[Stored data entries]
----
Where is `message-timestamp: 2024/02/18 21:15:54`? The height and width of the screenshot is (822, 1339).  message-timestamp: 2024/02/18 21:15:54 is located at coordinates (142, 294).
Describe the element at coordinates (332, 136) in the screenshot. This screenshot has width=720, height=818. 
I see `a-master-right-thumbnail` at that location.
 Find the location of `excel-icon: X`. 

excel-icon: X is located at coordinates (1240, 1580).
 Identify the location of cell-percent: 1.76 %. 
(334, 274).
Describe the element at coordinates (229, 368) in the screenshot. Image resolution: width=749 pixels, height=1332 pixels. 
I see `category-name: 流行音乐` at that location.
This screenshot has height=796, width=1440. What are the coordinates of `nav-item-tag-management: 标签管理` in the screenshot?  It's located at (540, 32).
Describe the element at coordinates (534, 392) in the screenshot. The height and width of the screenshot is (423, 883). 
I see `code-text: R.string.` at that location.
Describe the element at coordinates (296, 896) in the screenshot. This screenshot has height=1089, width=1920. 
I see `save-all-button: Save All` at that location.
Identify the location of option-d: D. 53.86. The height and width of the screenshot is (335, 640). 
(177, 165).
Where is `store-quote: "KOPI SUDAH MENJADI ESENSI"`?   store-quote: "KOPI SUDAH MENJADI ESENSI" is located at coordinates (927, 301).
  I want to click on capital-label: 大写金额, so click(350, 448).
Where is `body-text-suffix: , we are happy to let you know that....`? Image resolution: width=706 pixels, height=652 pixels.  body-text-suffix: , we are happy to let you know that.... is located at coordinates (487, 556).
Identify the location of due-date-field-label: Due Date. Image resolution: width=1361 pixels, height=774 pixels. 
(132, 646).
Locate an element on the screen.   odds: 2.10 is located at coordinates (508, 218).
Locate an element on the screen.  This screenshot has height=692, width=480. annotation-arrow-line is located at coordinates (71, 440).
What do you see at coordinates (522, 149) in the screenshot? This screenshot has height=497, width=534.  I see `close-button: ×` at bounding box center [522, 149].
----
Task directions: Format everything from the line containing "Identify the location of option-d: D." down to the line containing "I want to click" as a JSON list of strings, with one string per line and blank lines omitted.

Exercise output:
[
  "Identify the location of option-d: D. 53.86. The height and width of the screenshot is (335, 640). ",
  "(177, 165).",
  "Where is `store-quote: \"KOPI SUDAH MENJADI ESENSI\"`?   store-quote: \"KOPI SUDAH MENJADI ESENSI\" is located at coordinates (927, 301).",
  "  I want to click on capital-label: 大写金额, so click(350, 448)."
]